Inculpé ne veut pas dire coupable. En droit, la liberté est le principe, la prison l’exception. Quand il y a un danger de fuite ou un risque pour la population, on emprisonne, sinon, on convoque. Pourquoi les priver de leur liberté, s’ils ne sont pas nuisibles ? Beaucoup de gens sont accusés à tort dans cette affaire. Certains n’étaient même pas à Conakry. On verra bien qui est coupable ou non lors du jugement.

L’avenir de la Guinée passe-t-il par l’exploitation de son sous-sol, avec tous les risques que comporte une dépendance au secteur minier ?

L’avenir de la Guinée, c’est l’agriculture et l’agro-industrie – un secteur qui emploie beaucoup plus de main-d’œuvre. Nous travaillons au renforcement des cultures vivrières et espérons atteindre l’autosuffisance dès 2018. Nous avons aussi lancé un grand programme d’agriculture d’exportation : café, cacao, sésame, etc. Mais nous devons désormais penser la transformation en produits finis. Sinon, nous restons dépendants des prix du marché mondial qui nous échappent. Pour cela, nous misons sur l’énergie. La Guinée est le château d’eau de l’Afrique de l’Ouest. Nous avons la capacité de construire un barrage de 6 000 MW. Nous fournirions non seulement la Guinée, mais aussi les pays voisins. L’Afrique sera la nouvelle usine du monde, après la Chine. Nous devons être prêts.

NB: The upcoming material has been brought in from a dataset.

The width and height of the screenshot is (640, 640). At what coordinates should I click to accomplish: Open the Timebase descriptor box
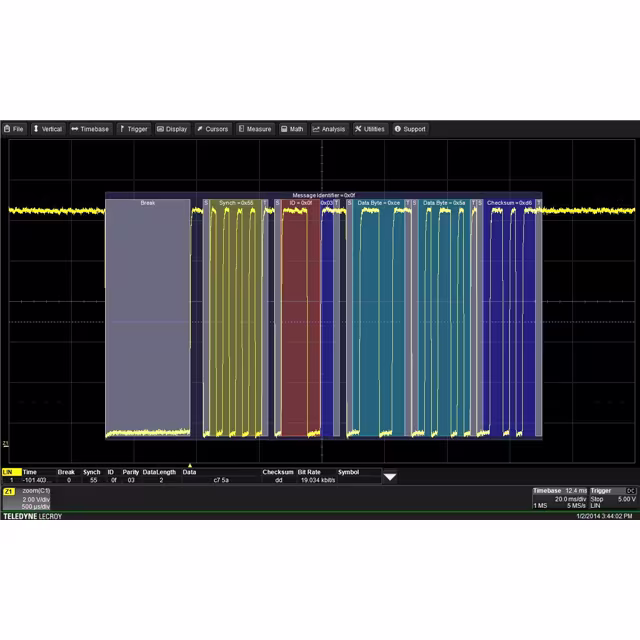pos(559,498)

La transformation, cela vaut aussi pour les mines. La bauxite, par exemple [la Guinée possède la moitié des réserves mondiales connues] : auparavant, on utilisait du bois pour faire les fenêtres, en Afrique, désormais, on utilise l’aluminium [produit par transformation de la bauxite]. Un immense marché s’ouvre sur le continent. En 2050, nous serons plus nombreux que les Chinois…

Votre second mandat sera-t-il le dernier ?

Arrêtons avec cette vision dogmatique de savoir si la bonne chose est un, deux ou trois mandats. Ça dépend de chaque pays et de la volonté de son peuple. Nous ne voulons plus que l’Occident nous dicte ce que nous devons faire. Les pays développés, on ne leur pose pas la question ! Est-ce qu’on pose la question à Singapour par exemple [le Premier ministre est dans son troisième mandat] ? Je n’ai pas à répondre. Ce n’est ni aux journalistes ni aux puissances extérieures de décider.

Pour le moment, j’ai un programme de développement et je me bats pour l’appliquer. Ma préoccupation n’est pas le nombre de mandats. C’est un débat qu’on nous a imposé. Marx a dit que l’humanité ne se pose jamais que des problèmes qu’elle est capable de résoudre. Le mien, c’est comment changer les conditions de vie des Guinéens, et avant tout des jeunes.